I am super proud of what I made! If she decides she doesn't want it anymore, I'm absolutely grabbing it for myself!
What I didn't like about the class
Some information was missing in the cutting instructions section of the course but was mentioned further along in the course (when it was too late!). This was:
- The orientation of the mesh fabric is important as it has more stretch in one direction, and it is best having that stretch horizontal across the pocket. Of course, I'd cut my mesh with the stretch in the vertical. The pocket still works, but it makes it a bit saggier and not as supportive.

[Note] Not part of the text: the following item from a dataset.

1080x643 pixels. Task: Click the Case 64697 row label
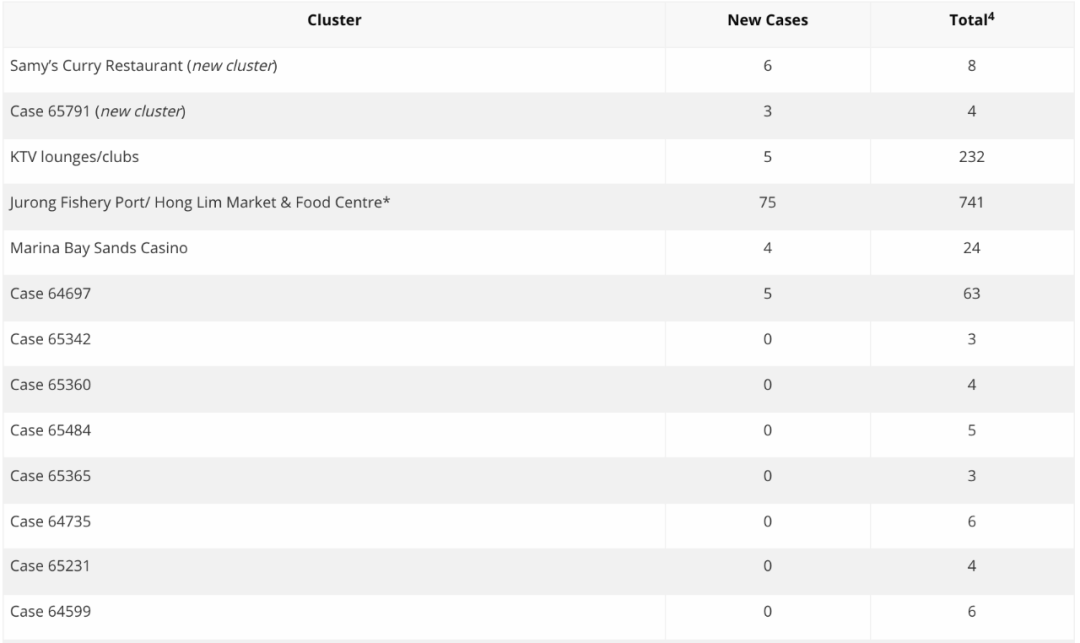tap(50, 293)
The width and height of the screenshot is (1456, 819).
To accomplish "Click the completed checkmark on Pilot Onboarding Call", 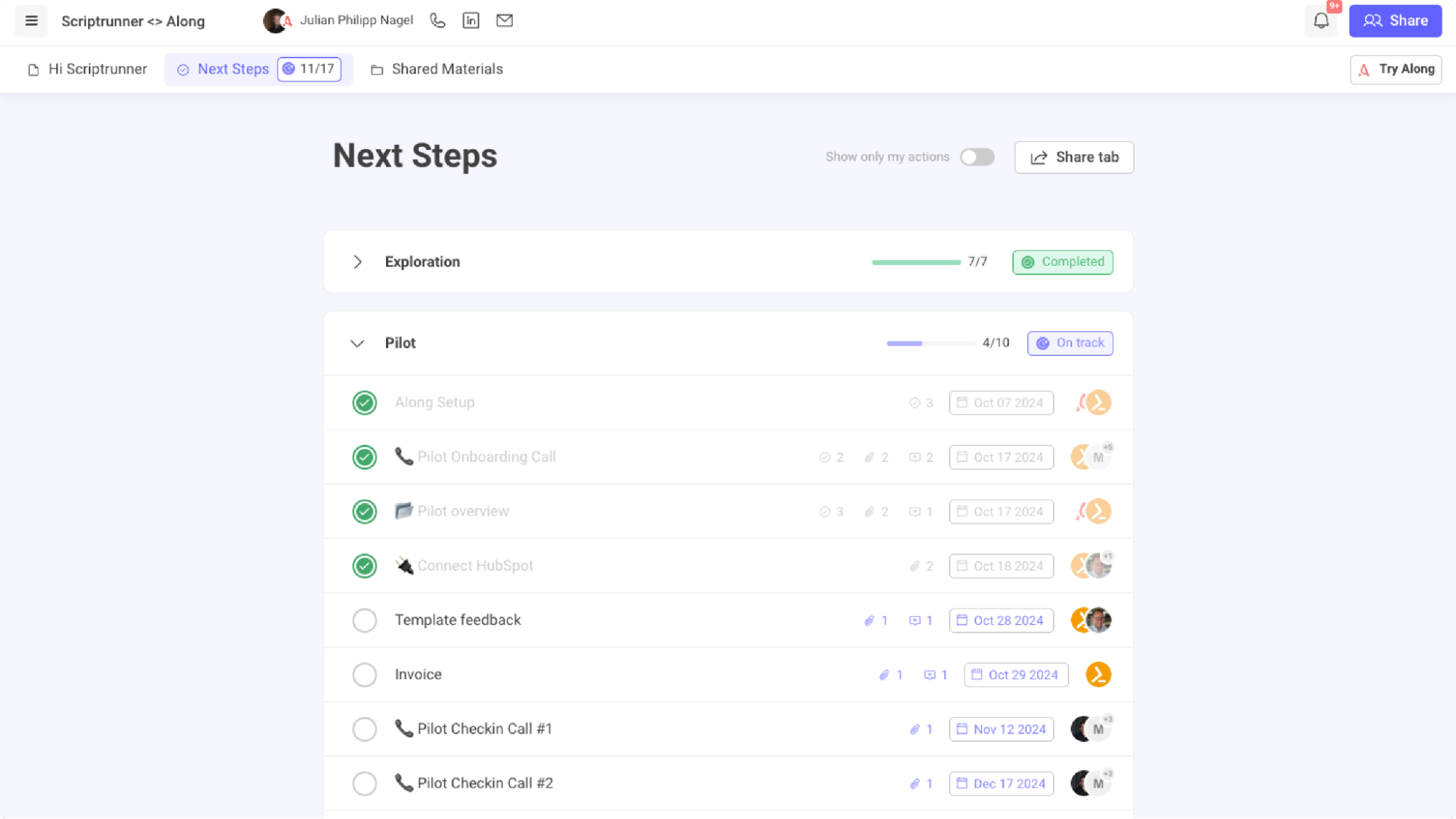I will [364, 456].
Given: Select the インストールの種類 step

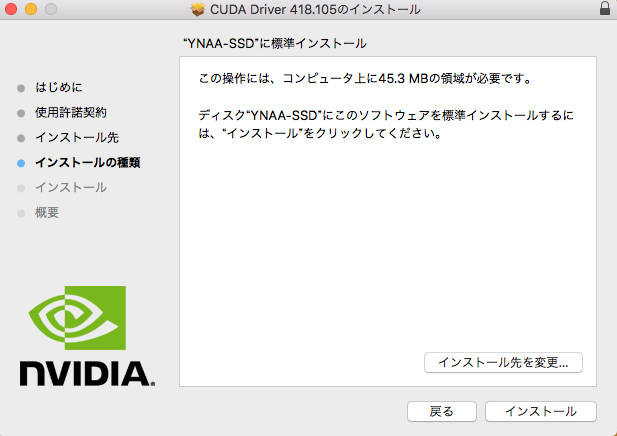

- There are two suggested widths to cut the binding of the inside seam, and I didn't feel there was enough information about when to choose between the options. Basically, the narrower option gives a tighter and more professional look but is harder to get in position and sew. If you haven't used binding for seams like this, it is better to use the slightly wider strips. I went with the narrower option and wish I'd given myself the extra wiggle room as I found this binding one of the hardest parts of sewing the project (and a surprising arm and shoulder workout!).
One other thing I didn't enjoy about the project was the order of sewing. After the fabric is quilted and the pieces are cut, the next step is prepping all the pockets - mainly hemming the top edges and inserting the zipper in the mesh. It really felt like after 2 days of quilting, cutting and sewing, I'd achieved nothing!
I understand that it possibly made more sense to group the similar sewing steps, but I would have preferred prepping the credit card pockets and attaching them straight away as I would have felt I was making more progress. If I was making the bag again, I'll do it this way. This may just be my progress-obsessed personality though!
Lastly, the bag is a little smaller than I expected (which I should have realised by looking at the dimensions!). It's more a handbag-sized backpack than a "lug your books around" bag. It was big enough for my daughter to carry a few books, small toys and her tablet, but not big enough for her Build-a-Bear sized teddies. It would make a good size for a toddler or for just carrying a lunchbox and drink bottle.
I produced a bag I'm super proud of! I may have been able to do it with just a pattern, but I enjoyed taking my time and learning the steps of quite a different project for me.
Should I buy the individual Bluprint class?
The standalone class is currently on sale $19 (USD), with a regular price of $39. A Bluprint annual subscription is regularly $79.99 but is often on sale for less than that. Personally, a discounted annual membership is way better value (assuming you take the time to go through even 1 course a month and make sure you redeem your keep forever classes included with your membership!).
I wouldn't purchase this class with my keep forever coupons. While I might appreciate double-checking some tips and techniques, there is enough information in the downloadable course materials for me to make this bag again.
If you have a Bluprint membership, I definitely recommend watching this course and keeping a copy of the course materials.